§ Excerpt provided
########
There’s many a slip ‘twixt the cup and the lip but despite that caveat the initiative taken by the government towards Afghanistan is one that needs to be watched carefully and commended.
It started three years ago. Bilateral visits took place, both at the strategic and operational levels. The idea was to reach out to, and help, Afghanistan mend its internal fault lines. The realisation had another dimension too. Regardless of the United States’ policy and its bilateral relations with Kabul and Islamabad, the two capitals needed to have their own track to resolve issues.
A good policy, it didn’t go too far. Distrust could not be addressed meaningfully, with both sides hedging their bets even as they were trying to explore the prospects of enhanced bilateralism. There was much fanfare over the High Peace Council (HPC) set up by Afghanistan’s president, Hamid Karzai, with Professor Burhanuddin Rabbani as its head. Professor Rabbani came to Pakistan in January 2011 and it was thought, at the time, that his visit would yield some movement.
That didn’t happen. Meanwhile, Kabul had also opened an internal track, trying to talk to the Taliban. One such effort brought a suicide bomber close enough to Professor Rabbani. The assassination all but spelled the death of that initiative. This, despite the fact that then prime minister Yousaf Raza Gilani rushed to Kabul to condole Professor Rabbani’s death and Pakistan condemned that dastardly act.
Not enough, said Kabul, alleging the bomber was a Pakistani and implying state complicity. Recrimination and blame game followed. Afghanistan signed a Strategic partnership Agreement (SPA) with India close on the heels of that tragedy, making Pakistan feel the move was undertaken on the rebound. The jig, it seemed, was up.
Fortunately not. In the background, work was being done, both at the Foreign Office and in the Pakistan embassy in Kabul with the latter providing the opportunity to the government to pick up the pieces. That’s hard, painstaking work, done away from the limelight.
The two sides are back again, with Afghanistan relying heavily on Pakistan to help it heal its internal wounds. It’s work in progress, much still to be done. Islamabad wants to assure the non-Pashtun Afghans that it is not in the business of putting them down; that it wants an Afghan peace process which is led, driven and owned by the Afghans. It will act as a facilitator of this process and it is an honest player. The internal balance of power — ethnic and political — is for the Afghans to decide.
At the inauguration of the Pakistan embassy on July 19, the guest list had all the main leaders of the political opposition. Talking to them revealed that while they have grievances, not one of them thinks that Afghanistan can sail alone. Pakistan has to provide the wind for the sails. There was nothing mushy about their sentiments. All of them are hard-nosed. All of them also understand that the ground is treacherous and undulated. But no matter what Afghanistan does, its future stability requires Pakistan.
That is both Pakistan’s primary strength as well as its weakness. A stable Afghanistan brings into play Pakistan’s strength; a warring Afghanistan renders this contiguity — geographical, historical and ethnic — Pakistan’s principal weakness.
The current policy is focused on exploiting Pakistan’s strength.
The HPC is still there, headed now by Salahuddin Rabbani, the scion of Professor Rabbani. The bilateral discussions focused on many issues but the central one was Pakistan’s role as the facilitator and how it can make the HPC relevant. The Pakistani delegation comprised the prime minister, ministers of interior and foreign affairs and yes, most significantly, the director general Inter-Services Intelligence.
########
§ Stored data
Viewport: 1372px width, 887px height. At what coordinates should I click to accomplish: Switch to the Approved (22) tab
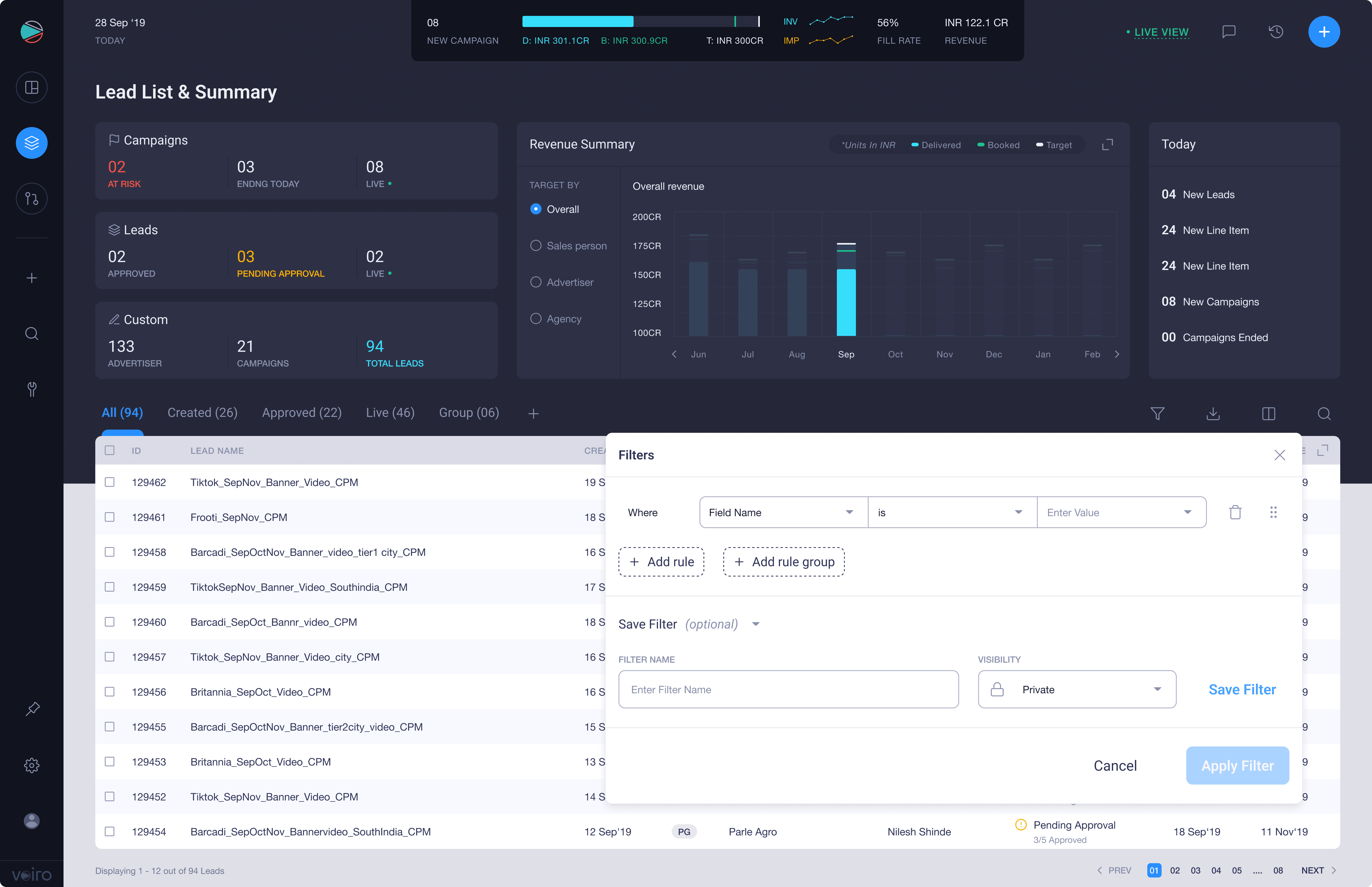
########
Reproduce the part of the commentary on Pakistan–Afghanistan relations, starting with "A good policy, it" and going on through "that dastardly act.".

A good policy, it didn’t go too far. Distrust could not be addressed meaningfully, with both sides hedging their bets even as they were trying to explore the prospects of enhanced bilateralism. There was much fanfare over the High Peace Council (HPC) set up by Afghanistan’s president, Hamid Karzai, with Professor Burhanuddin Rabbani as its head. Professor Rabbani came to Pakistan in January 2011 and it was thought, at the time, that his visit would yield some movement.
That didn’t happen. Meanwhile, Kabul had also opened an internal track, trying to talk to the Taliban. One such effort brought a suicide bomber close enough to Professor Rabbani. The assassination all but spelled the death of that initiative. This, despite the fact that then prime minister Yousaf Raza Gilani rushed to Kabul to condole Professor Rabbani’s death and Pakistan condemned that dastardly act.